"For Books are not absolutely dead things, but doe contain a potencie of life in them to be as active as that soule was whose progeny they are; nay they do preserve as in a violl the purest efficacie and extraction of that living intellect that bred them." - John Milton
Friday, 22 April 2016
R. N. Morris - A Razor Wrapped In Silk
Rating: 4/5
Review: Enjoyable period crime
I enjoyed this book - the first of Morris's I had read. Set in Tsarist St. Petersburg in 1870, it is effectively a police procedural with Porfiry Petrovich, Dostoyevsky's detective created in Crime and Punishment, as the main protagonist.
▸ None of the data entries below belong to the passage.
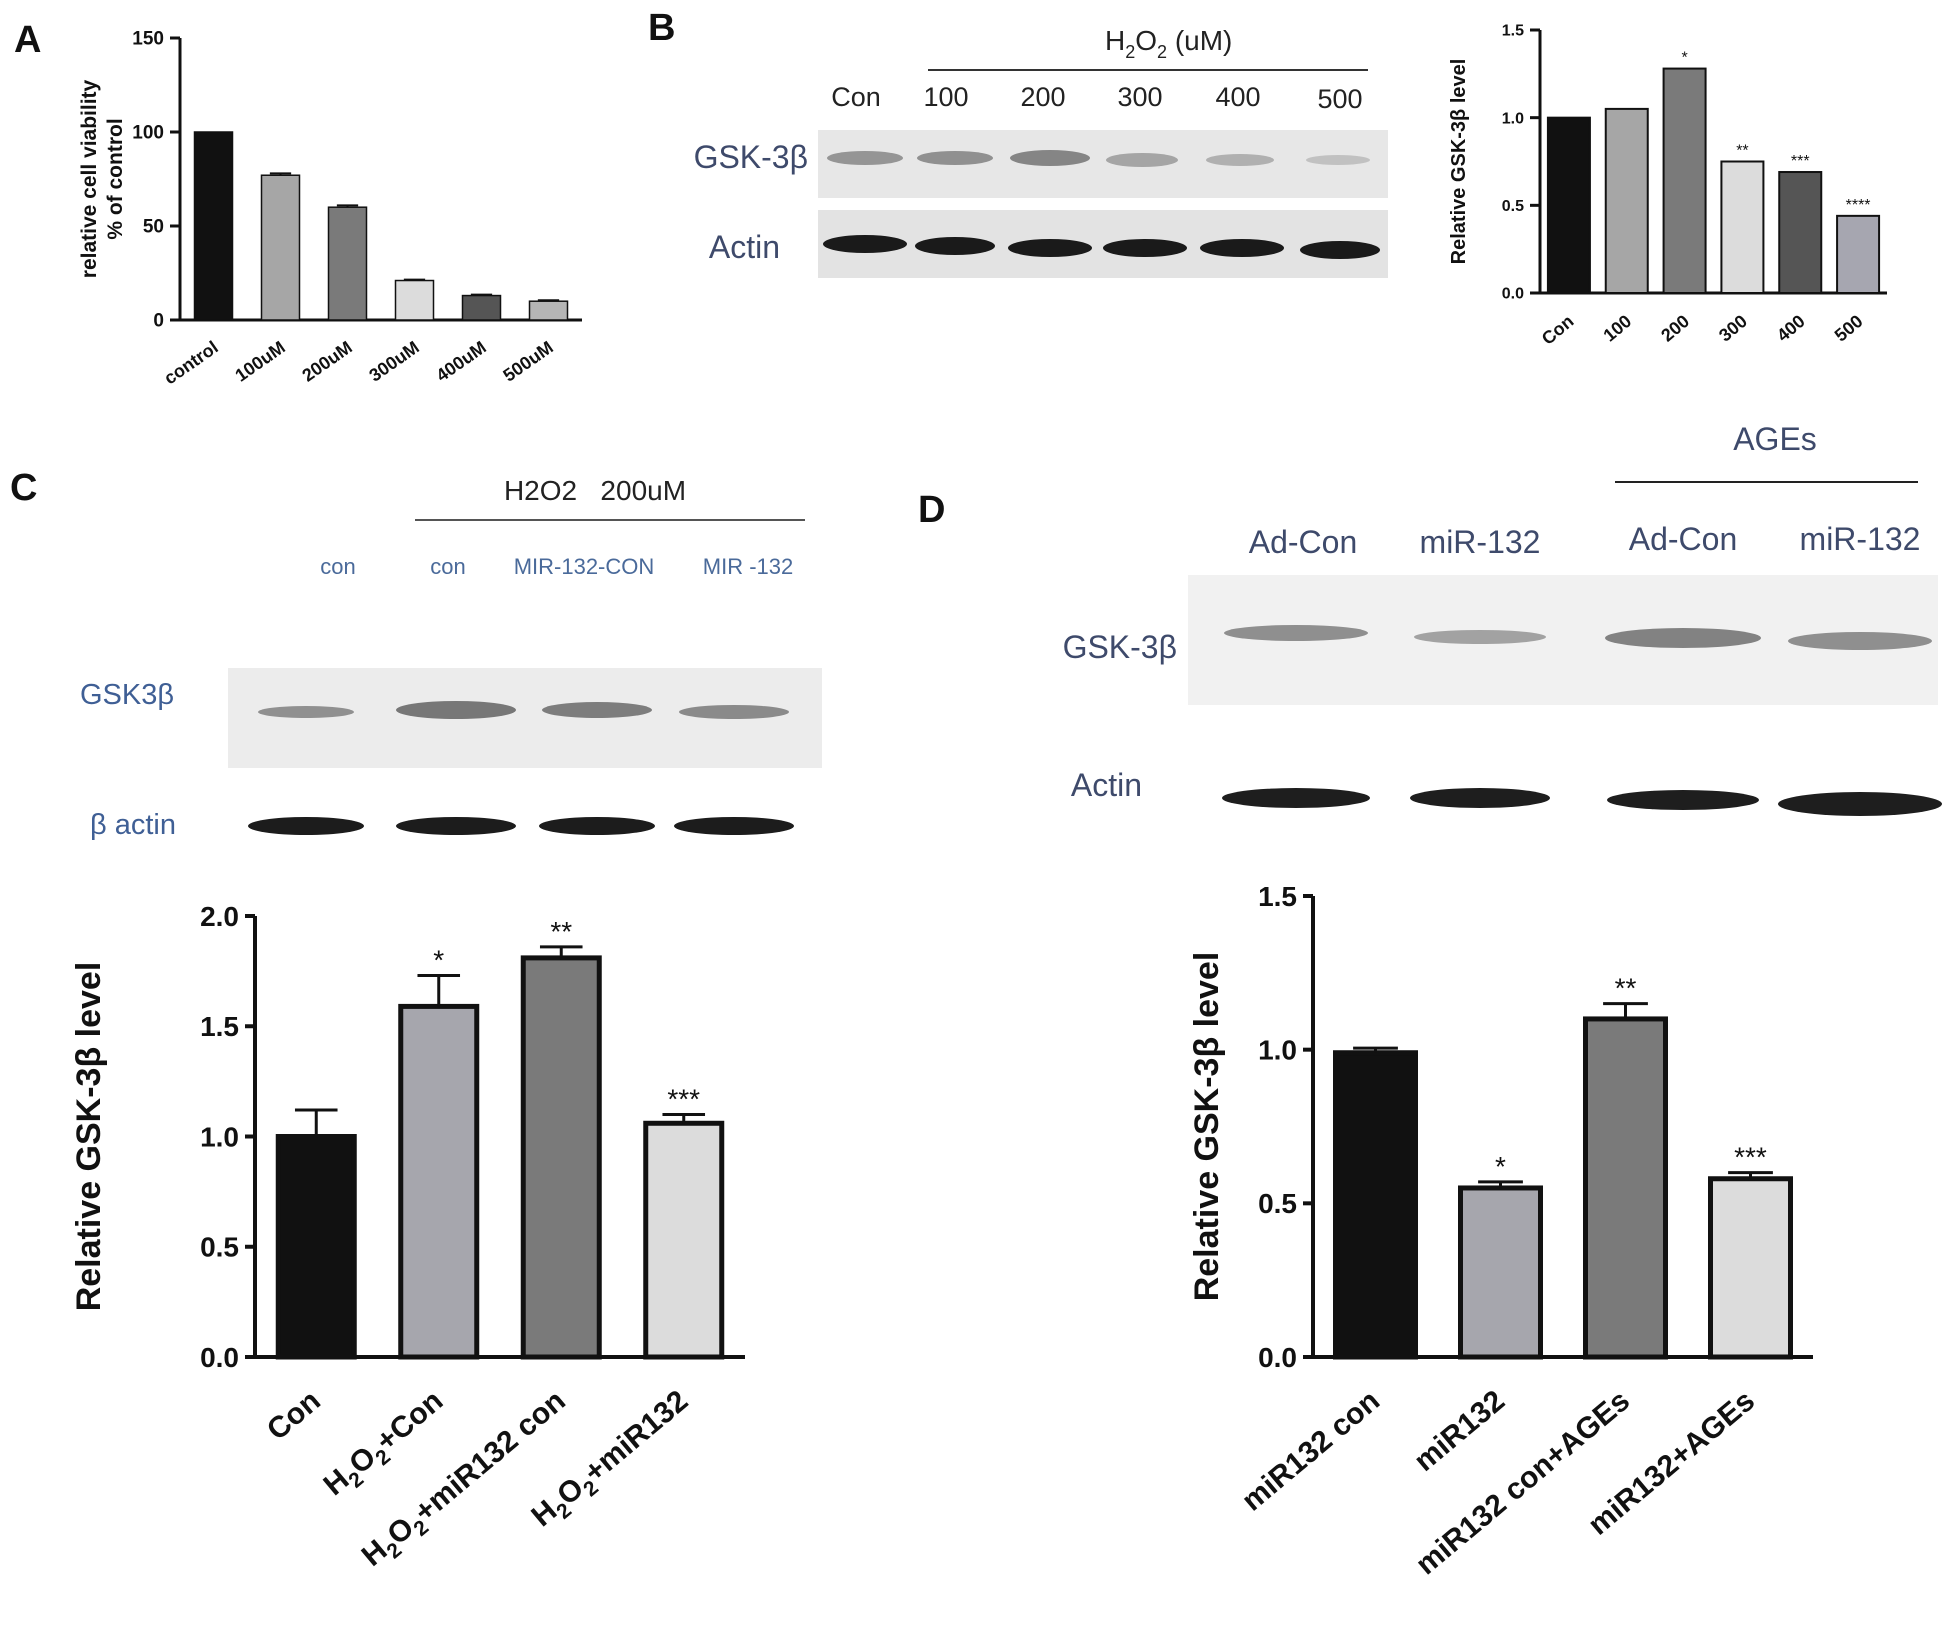  What do you see at coordinates (394, 362) in the screenshot?
I see `x-tick-label: 300uM` at bounding box center [394, 362].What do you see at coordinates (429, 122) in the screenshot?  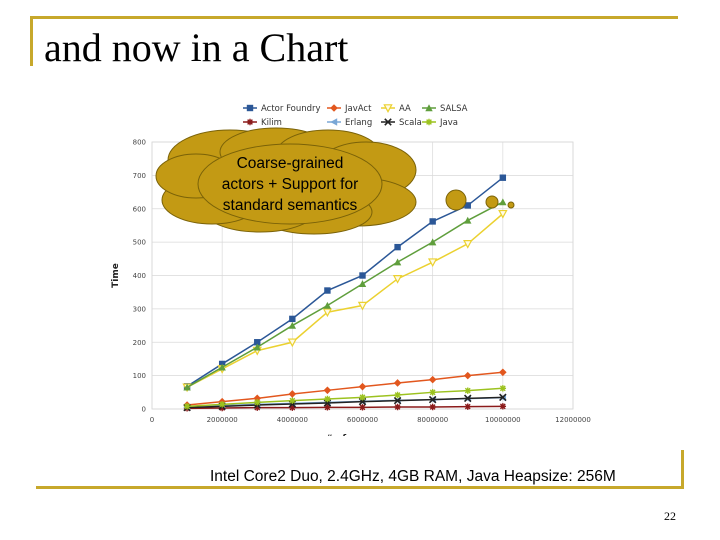 I see `legend-marker-java` at bounding box center [429, 122]. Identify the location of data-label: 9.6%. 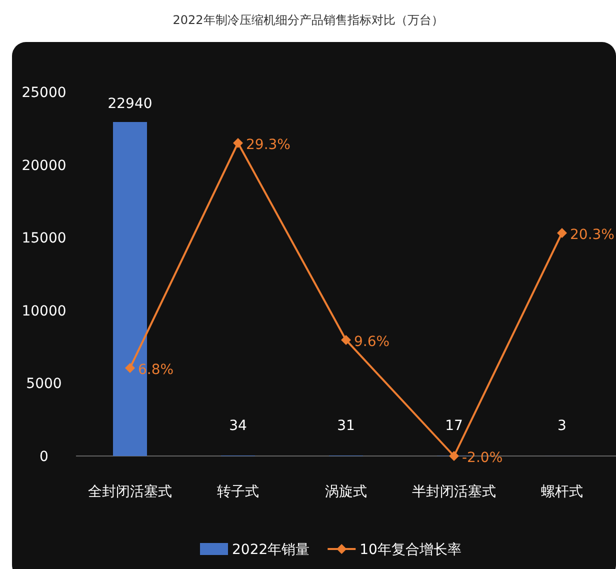
(372, 342).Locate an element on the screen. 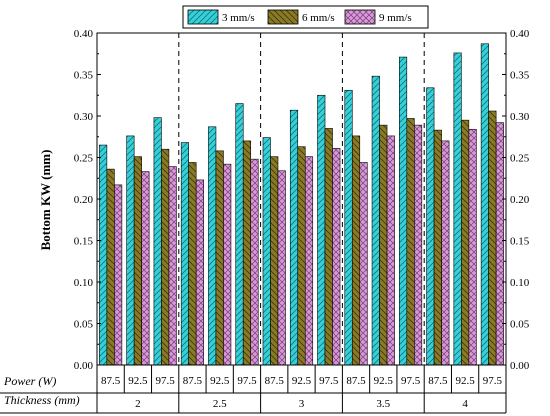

It is well written with an engaging central character and a fairly interesting rather than utterly gripping narrative. What gives this book its distinctive character is the setting which Morris manages very well. He settles on a style which conveys the manners and mores of the time and this maintains the atmosphere very convincingly. The historical and political background seem well done (although my very scanty knowledge of 19th Century Russia doesn't make me a good judge of this) and it was this aspect I enjoyed most.
The plot itself is, frankly, pretty run-of-the-mill. Many of the familiar elements of the genre are trotted out: Crimes With No Obvious Link To Each Other, The Obvious Suspect, Political Pressure, Detective Under Threat, Not Knowing Whom He Can Trust, Implausible Flashes Of Intuition and, of course, a rather ludicrous Tense Climax. There is an odd, almost irrelevant sub-plot about ownership of a bank which seems to be there just to illustrate some of the prejudices of the time, and some of the aspects of the plot are a bit clunky. However, there is plenty in the book to enjoy
Four stars is a slightly generous rating, but three stars would have been very churlish and I can recommend this book as a diverting read.